The "symptom of the raised voice" was discovered in 1909. It was made possible by the invention of a device by the Viennese physician Robert Bárány that delivered an intense noise to only one ear and so allowed the monaural examination of the other ear. Using that device, Lombard asked a person to start talking in conversation while noise was heard. Lombard found that when the noise began, the person spoke more loudly, and when the noise stopped, the voice returned to a normal level.^{pp. 678–680}

The finding was reported to the French Academy of Sciences in August 1909 and the following year in April to the French Academy of Medicine. However, in 1910, German publications attributed the discovery to Bárány, which led to a dispute in print between them. Priority was established when an English physician, Donald Schearer, described how he carried news of the discovery from Paris to Vienna in November 1909.^{pp. 677–678} Bárány received the Nobel Prize in Physiology or Medicine in 1914 for other work.

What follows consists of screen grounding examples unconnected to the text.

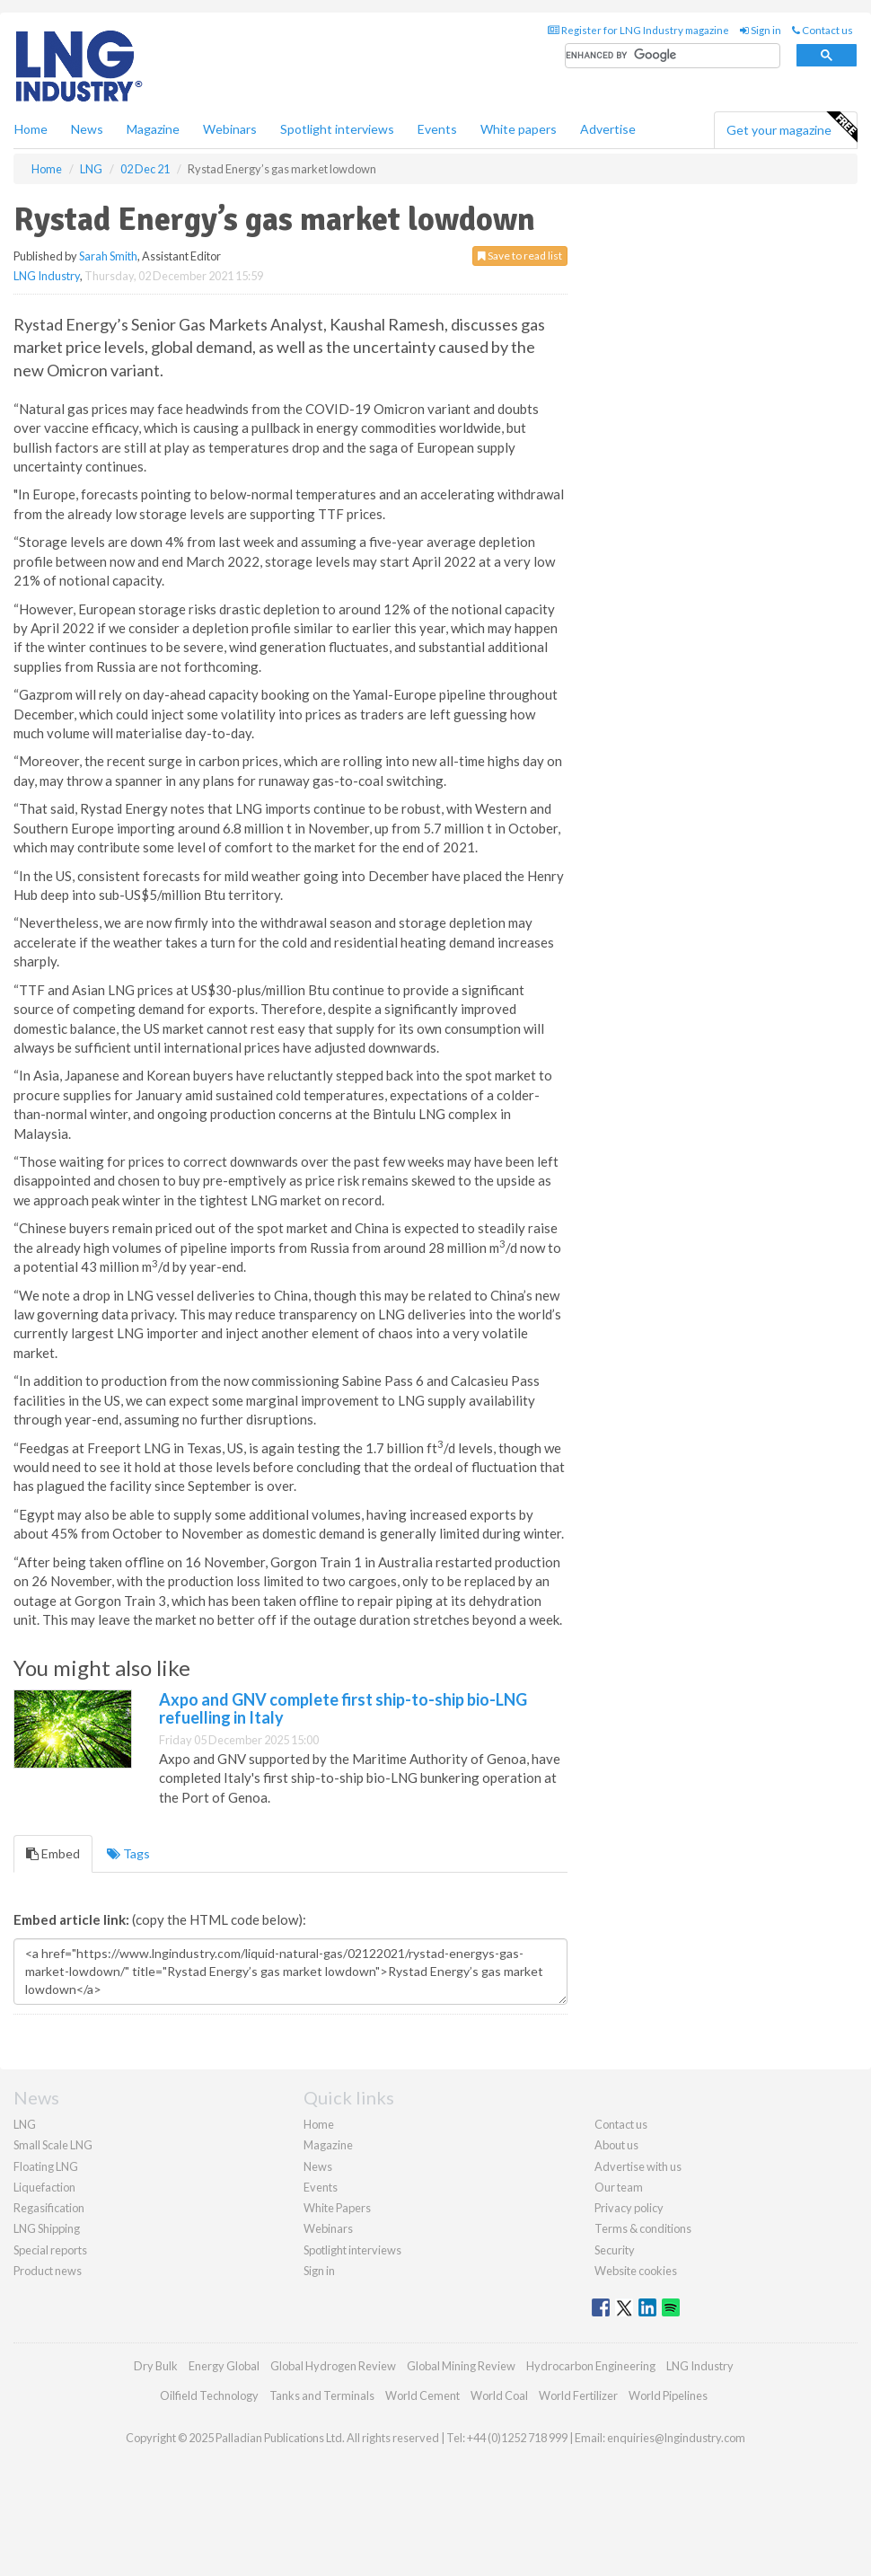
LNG (24, 2124)
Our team (618, 2187)
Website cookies (635, 2270)
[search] (672, 56)
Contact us (822, 30)
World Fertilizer (578, 2395)
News (318, 2166)
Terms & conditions (642, 2228)
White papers (518, 129)
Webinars (230, 129)
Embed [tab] (53, 1853)
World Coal (499, 2395)
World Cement (422, 2395)
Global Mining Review (461, 2366)
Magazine (153, 129)
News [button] (87, 129)
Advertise (608, 129)
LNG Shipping (46, 2228)
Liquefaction (44, 2187)
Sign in (760, 30)
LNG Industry (46, 276)
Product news (47, 2270)
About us (616, 2145)
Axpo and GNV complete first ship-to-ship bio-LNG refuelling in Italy (343, 1708)
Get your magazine (791, 127)
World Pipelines (668, 2395)
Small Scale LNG (52, 2145)
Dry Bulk (156, 2366)
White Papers (337, 2208)
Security (614, 2250)
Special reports (50, 2250)
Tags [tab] (128, 1853)
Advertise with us (638, 2166)
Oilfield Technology (209, 2395)
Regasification (48, 2208)
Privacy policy (629, 2208)
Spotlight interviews (337, 129)
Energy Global (224, 2366)
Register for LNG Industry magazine (638, 30)
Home (31, 129)
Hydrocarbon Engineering (590, 2366)
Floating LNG (45, 2166)
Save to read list (520, 255)
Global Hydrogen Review (333, 2366)
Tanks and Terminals (321, 2395)
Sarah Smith (108, 256)
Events (437, 129)
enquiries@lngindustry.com (676, 2437)
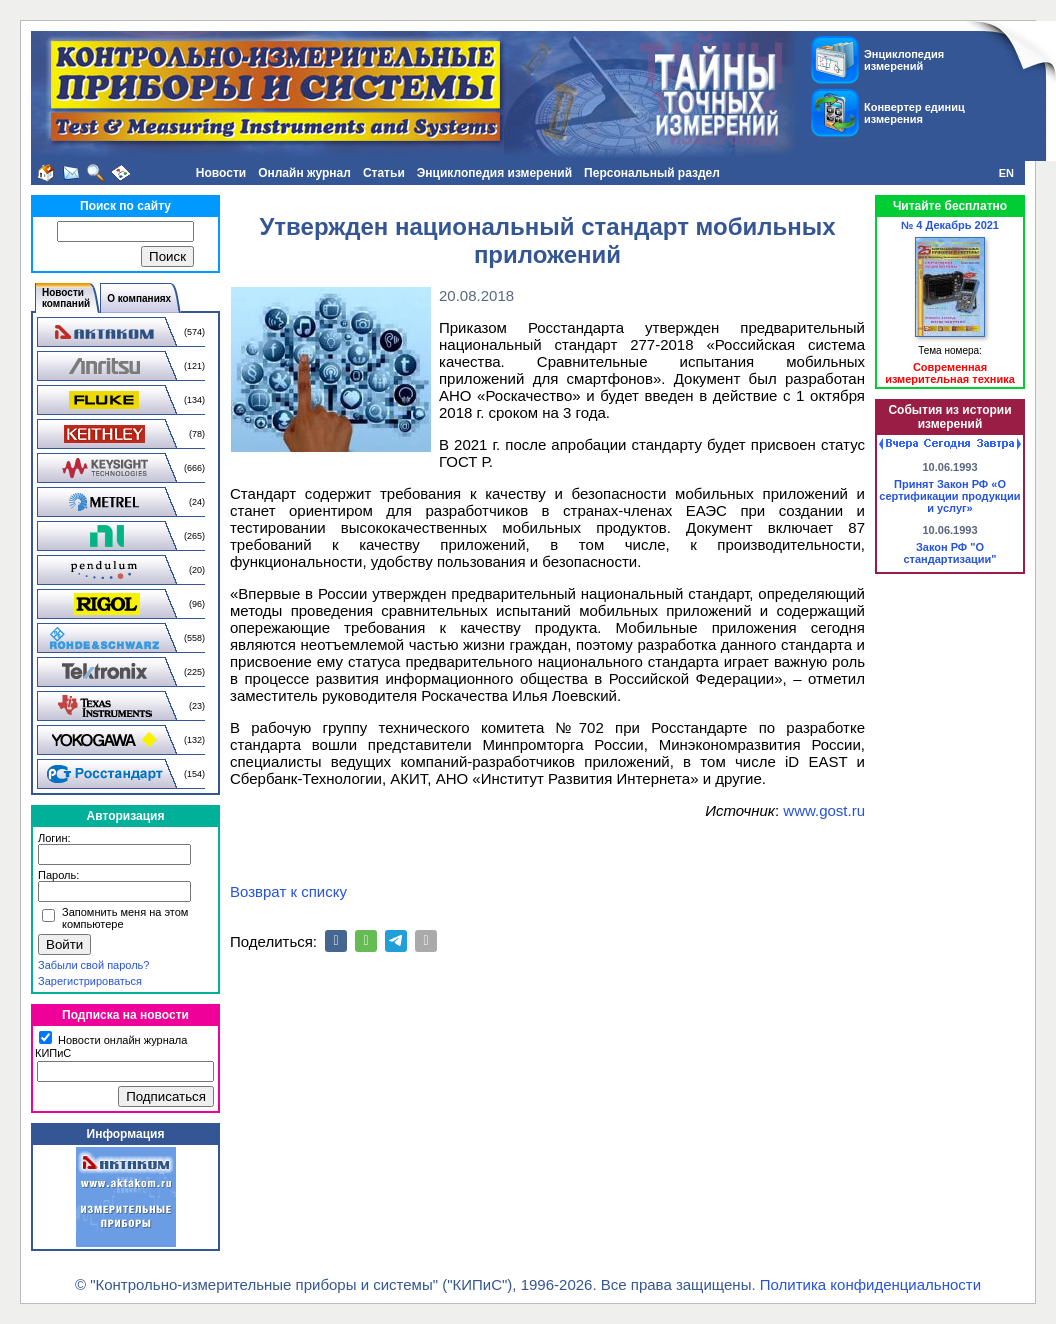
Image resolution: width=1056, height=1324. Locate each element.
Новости (221, 173)
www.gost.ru (824, 810)
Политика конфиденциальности (870, 1284)
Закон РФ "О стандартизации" (949, 553)
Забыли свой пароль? (93, 965)
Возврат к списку (288, 891)
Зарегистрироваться (90, 981)
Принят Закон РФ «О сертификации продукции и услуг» (949, 496)
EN (1006, 173)
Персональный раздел (652, 173)
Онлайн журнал (304, 173)
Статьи (384, 173)
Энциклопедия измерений (494, 173)
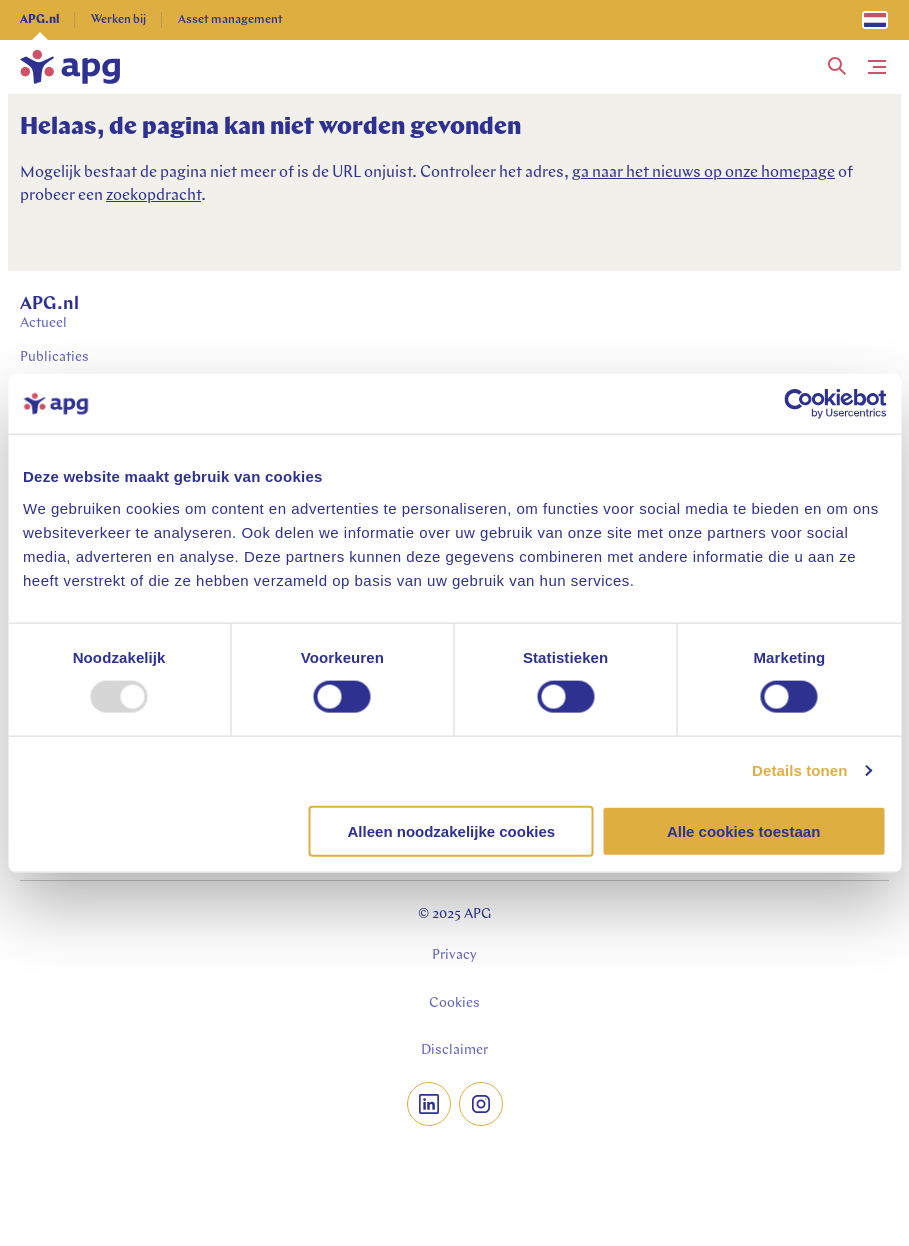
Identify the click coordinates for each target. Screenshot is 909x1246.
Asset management (230, 20)
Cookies (454, 1003)
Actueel (43, 323)
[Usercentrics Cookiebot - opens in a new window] (798, 404)
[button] (837, 67)
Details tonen (799, 770)
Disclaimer (454, 1050)
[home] (70, 67)
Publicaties (54, 357)
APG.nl (39, 20)
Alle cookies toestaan (743, 830)
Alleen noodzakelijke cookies (452, 830)
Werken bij (118, 20)
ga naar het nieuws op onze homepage (703, 173)
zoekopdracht (153, 196)
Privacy (454, 955)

Lombard's discovery is important for four reasons.
- It provides a means of detecting malingering by simulated hearing loss.
- It underlies research into speech communication in noise (an important practical problem).
- It helps researchers understand how imitation and speaking are altered by auditory feedback.
- It identifies a role in speech of processes involving servomechanism.

He is buried in the Père Lachaise Cemetery in Paris.